▶ _Short problem_
Can you extract every line of the records below, unchanged, and leave the pictures out?

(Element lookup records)
◇ ◇ ◇ ◇
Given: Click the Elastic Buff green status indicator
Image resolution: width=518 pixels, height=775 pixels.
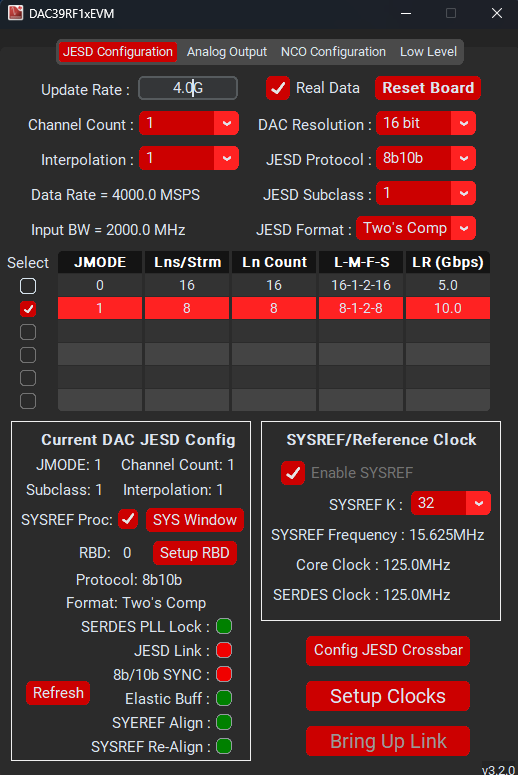Looking at the screenshot, I should pyautogui.click(x=224, y=698).
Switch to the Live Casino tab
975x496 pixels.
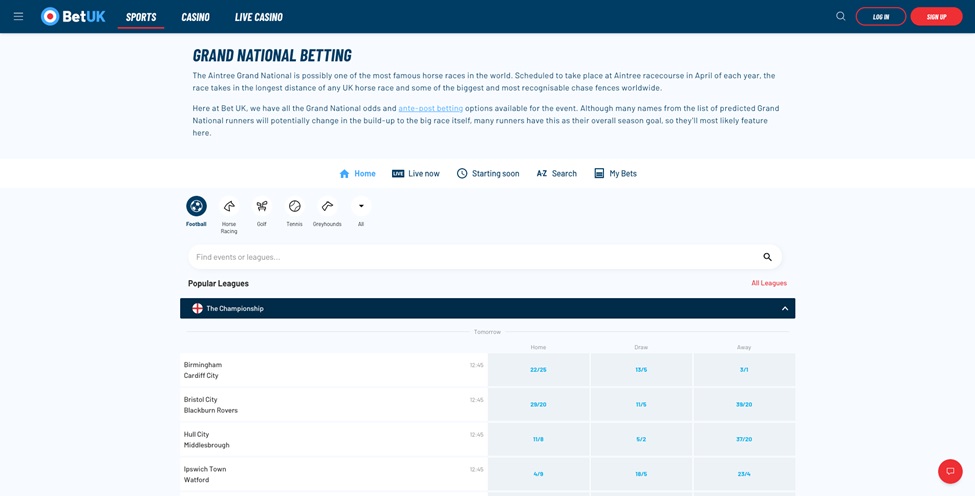[x=258, y=17]
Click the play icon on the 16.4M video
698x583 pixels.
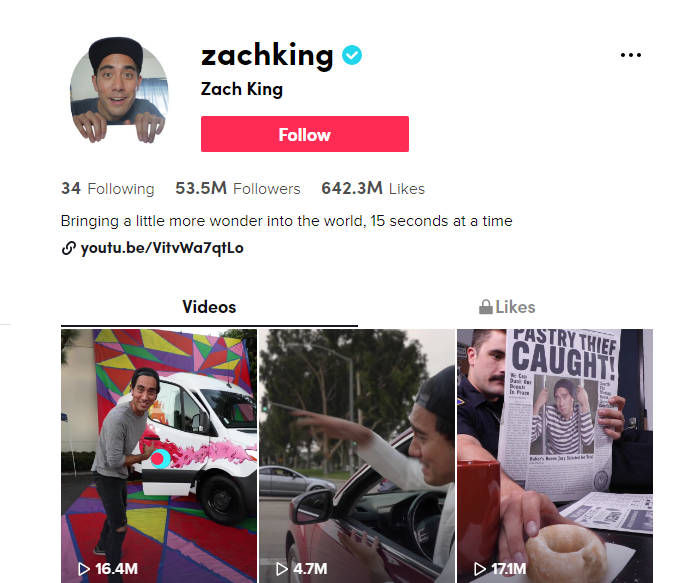point(84,568)
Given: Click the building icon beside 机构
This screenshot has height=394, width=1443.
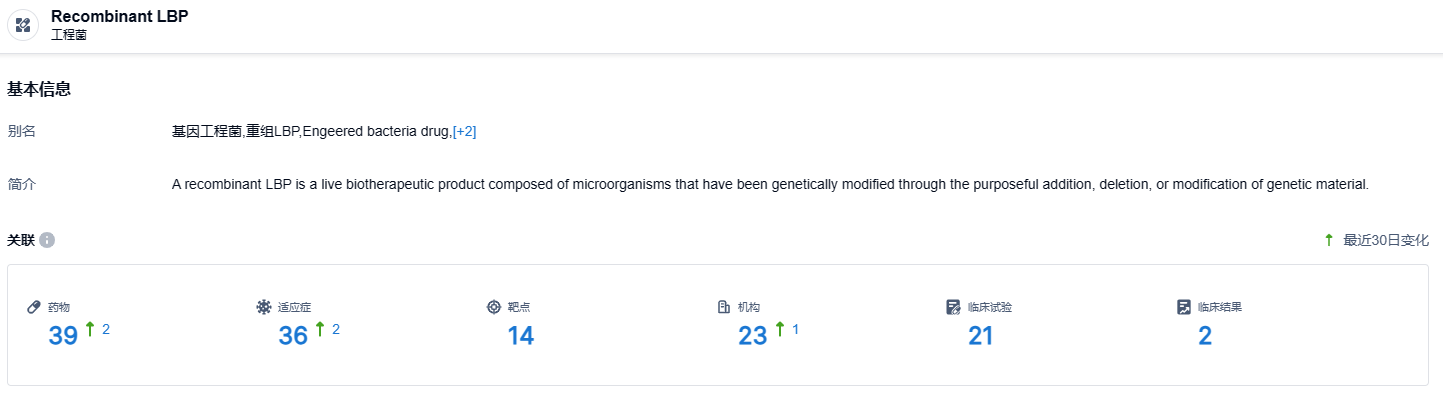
◇ ◇ ◇ ◇
▶ _Final result_
Given: Click the Elastic Buff green status indicator
Image resolution: width=518 pixels, height=775 pixels.
Looking at the screenshot, I should pyautogui.click(x=224, y=698).
Switch to the Live Casino tab
975x496 pixels.
[x=258, y=17]
Click the play icon on the 16.4M video
698x583 pixels.
point(84,568)
Given: Click the building icon beside 机构
This screenshot has height=394, width=1443.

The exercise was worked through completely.